Published: 17:00 Monday - June 10, 2013
Among abundant specialties of the province are grilled oysters in O Loan lagoon, steamed tuna eyes in Tuy Hoa city and jellyfish salad in the locality of Nau (xu Nau).
Blood oysters in O Loan Lagoon
The O Loan Lagoon is located by the side of the Highway 1A, just below the Quan Cau pass, about 22km from Tuy Hoa city. From the top of the Quan Cau pass, you can see the ravishing sight of the lagoon, like a phoenix spreading its wings in the air. The O Loan lagoon is famous for rare kinds of birds, golden sands and casuarinas forest along the waterside. However, being an inland situated brackish lagoon, O Loan is especially well-known for blood cockles.
Blood cockles in the O Loan lagoon are always favoured because of their higher nutritious value than others in different regions in Vietnam. Grilled on charcoal until cockle shells open and the medium cooked cockles seep out some fluid, you just take the cockle’s inside, dip in prepared mixture of salt, pepper and lemon juice and eat with some aromatic herbs and grilled rice-paper. A sip of liquor will make the dish much more delicious. You can feel a tasty blend of greasy cockle, hot pepper, savory herbs and spice and strong odour of liquor.
Blood cockles can be boiled, steamed or grilled. Though grilling is an easy and rustic way of preparing cockles, it is the best way to enjoy them. Delicious blood cockle meat can also be used in many other dishes.
However, many tourists prefer sitting on a wherry moving around the lagoon, seeing beautiful sights and watching skillful divers catching cockles while enjoying the tastiest delicious dishes from blood cockles.
Steamed tuna eyes and jellyfish salad
Tuy Hoa city in Phu Yen province is named the tuna capital of Vietnam because it has the largest tuna wharf in the central region and the largest number of tuna fishermen compared with other localities nationwide.
Tuna flesh, well-known for its delicacy and high nutritious value, can be cooked in different ways, such as: raw tuna slice served with mustard sauce, grilled tuna steak, fried tuna breast, tuna rice porridge and so on. Each tuna dish has its own delicacy and marked with typical cuisine of the windy city of Tuy Hoa.

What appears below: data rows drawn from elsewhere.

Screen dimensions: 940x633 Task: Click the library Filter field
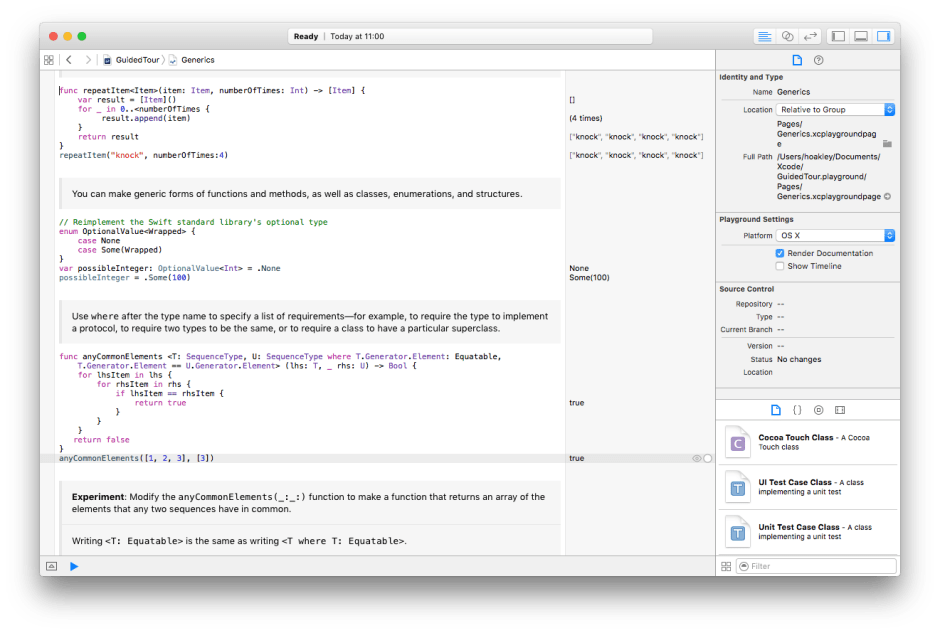point(815,566)
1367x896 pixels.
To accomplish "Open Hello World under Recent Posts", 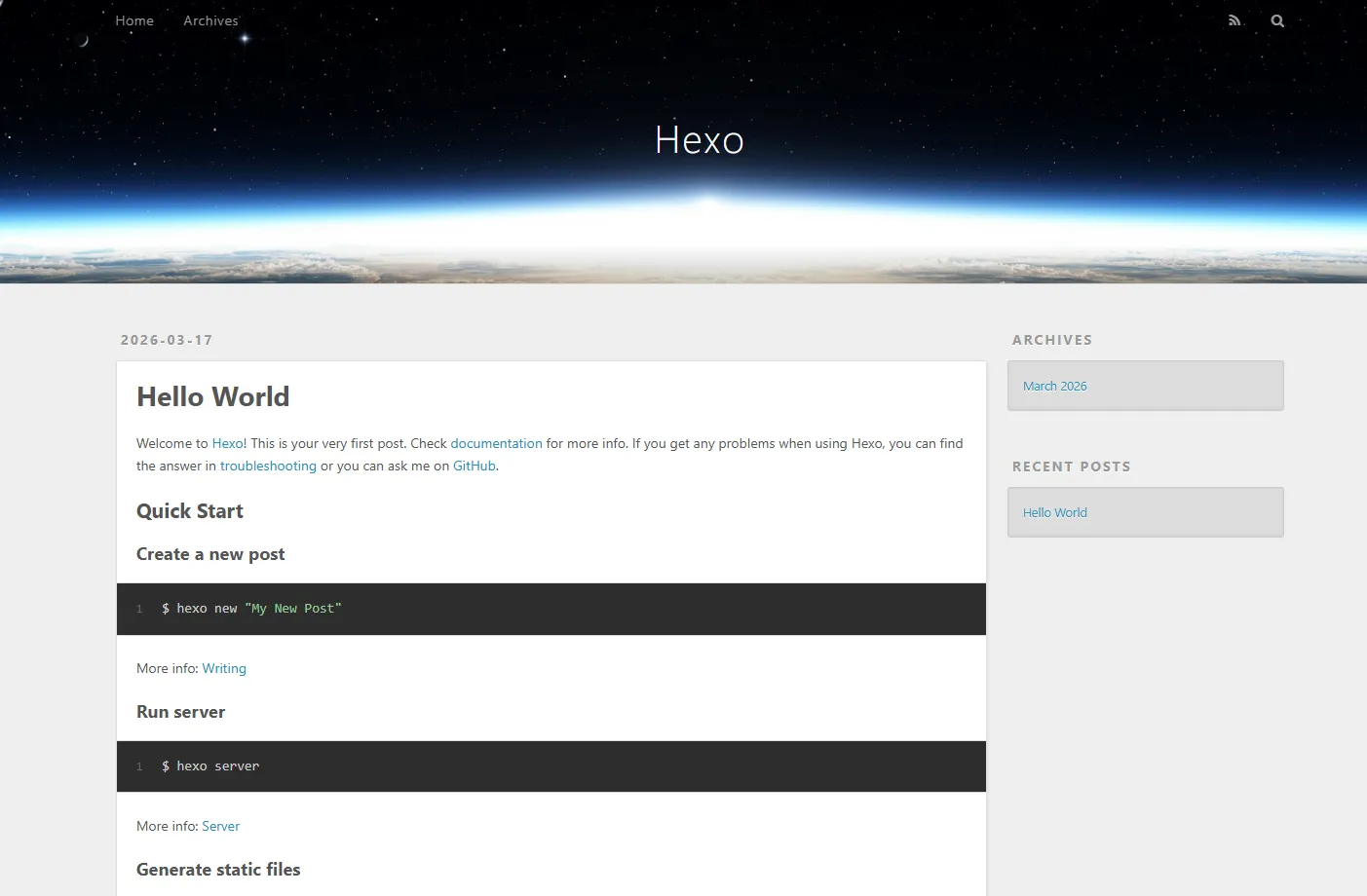I will point(1054,512).
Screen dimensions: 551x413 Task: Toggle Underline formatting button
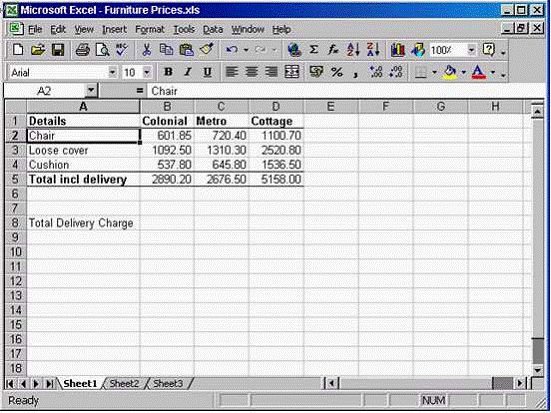point(207,72)
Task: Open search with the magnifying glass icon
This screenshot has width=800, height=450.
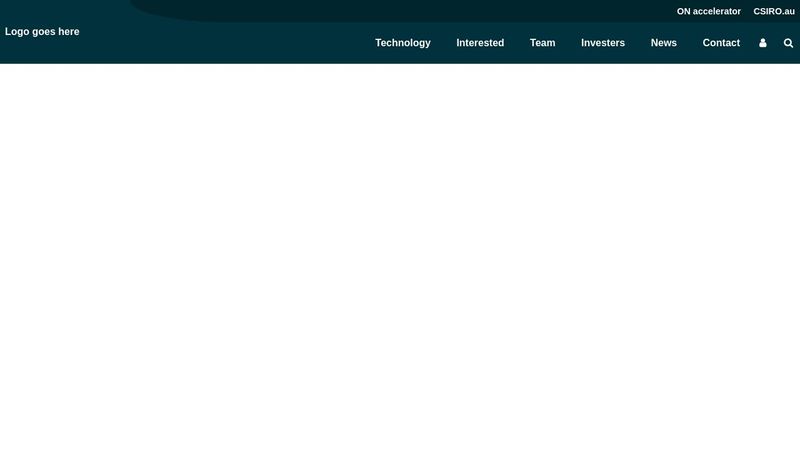Action: [x=788, y=43]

However, the list of specialties of Tuy Hoa’s cuisine does not complete without a dish from steamed tuna eyes.
Tuna eyes are so exceptional compared to eyes of other genera of saltwater fish because tuna can see as far as three hundred meters. According to local people’s experience, tuna eyes have special nutritious and medical value especially for those who have poor eyesight or eye diseases.
Tuna eyes of a fist size is rinsed, marinated with onion, garlic, pepper, chilli, herbs, some salt and seasonings for about 15- 20 minutes. And then each eye is put into a small ceramic pot and steamed for half an hour. Tuna eyes permeated with spices and herbs have appealing smell, is so greasy, tasty and savoury. The dish is served with some kinds of local herbs, and is much more delicious if going with some sips of strong rice liquor.

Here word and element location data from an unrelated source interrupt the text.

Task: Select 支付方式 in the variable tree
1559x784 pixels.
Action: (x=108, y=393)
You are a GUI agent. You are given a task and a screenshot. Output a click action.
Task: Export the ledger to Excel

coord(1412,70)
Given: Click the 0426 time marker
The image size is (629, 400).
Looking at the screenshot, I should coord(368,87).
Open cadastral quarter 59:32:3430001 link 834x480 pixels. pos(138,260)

Tuy Hoa is commonly called the locality of Nau (xu Nau). No one knows when and why the city was given that name, however “xu Nau” is considered the calling to show endearment to the city and local people. People visiting xu Nau should not pretermit jellyfish salad, a specialty that captivates the hearts of those who ever try it.

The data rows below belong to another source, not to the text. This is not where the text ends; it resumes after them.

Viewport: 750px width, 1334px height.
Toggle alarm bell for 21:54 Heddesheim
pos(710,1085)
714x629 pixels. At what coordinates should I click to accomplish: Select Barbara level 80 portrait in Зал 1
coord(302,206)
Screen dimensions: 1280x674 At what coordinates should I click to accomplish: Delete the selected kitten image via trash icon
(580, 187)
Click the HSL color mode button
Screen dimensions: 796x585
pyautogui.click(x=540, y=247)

Pieces of jellyfish are mixed with local aromatic herbs, coconut meat, roasted peanuts, and fish sauce prepared with chilli, garlic and lemon juice. The salad is served with crispy grilled rice-paper. The cool sweet taste of crunchy jellyfish is blended with the savour of spices and herbs. The savoury and delicious taste remains on your tongue and in your mind for long.